El doctor Mendoza despertó bruscamente. Pero parecía seguir dormido. Guanizuil, así se llamaba el aborigen de su sueño, estaba tendido en el piso de su casa, con la herida supurando y temblando de fiebre. En el cuarto se encontraban cuatro personas más y él, el doctor Sergio Mendoza, era ahora Cayé, el machi de la tribu, en el que estaban cifradas todas las esperanzas de su pueblo para sanar a su jefe. En el fuego hervía la preparación de barro líquido y retama con la que curaba a los heridos, de dónde había obtenido esa natural receta?. En qué libro de medicina lo había leído? En ninguno en realidad. Provenía de sus ancestros, que siempre fueron magos y curanderos, con una sabiduría que traspasaba generaciones y circunstancias. Aplicó la preparación sobre Guanizuil y oró. Oró a Chez, la luna y a Jelú, el sol. Oró al gran Hunuc-Huar, el Señor de todo lo creado, habitante eterno de la Montaña.

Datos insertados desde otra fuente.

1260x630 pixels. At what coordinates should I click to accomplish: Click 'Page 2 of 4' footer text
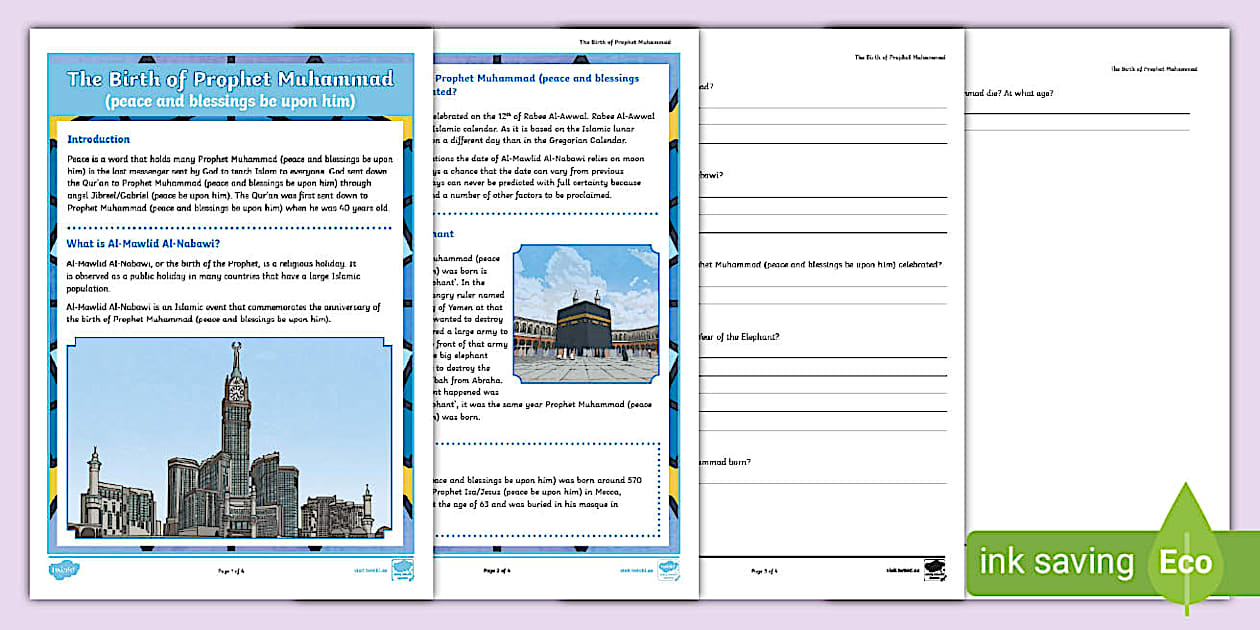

Oró , oró y lloró, por Guanizuil, por el cacique Cautacalá, por su pueblo, que había escapado a las hordas araucanas, a los voraces quechuas, pero antes los hombres barbudos nada podían, con sus enormes animales y sus bocas de trueno. No podía quedarse allí dentro mientras sus hermanos daban la vida afuera. Y salió. Tomó su lanza y se irguió altivo, también era un gran guerrero. Afuera sus hermanos peleaban con los españoles en el jarillal, los nativos eran valerosos pero los encomenderos guiados por Pedro Corvalán tenían el fuego y los centauros. Avanzó en marcha alocada sobre Corvalán pero una certera bala penetró en su corazón. Cayó fulminado sobre la misma hoguera que había visto en la mañana. A su lado caían los demás, que preferían dar su vida a ser exterminados en la ominosa esclavitud de las minas de cobre chilenas. Ahora Sergio Mendoza, Cayé, era uno solo con la tierra.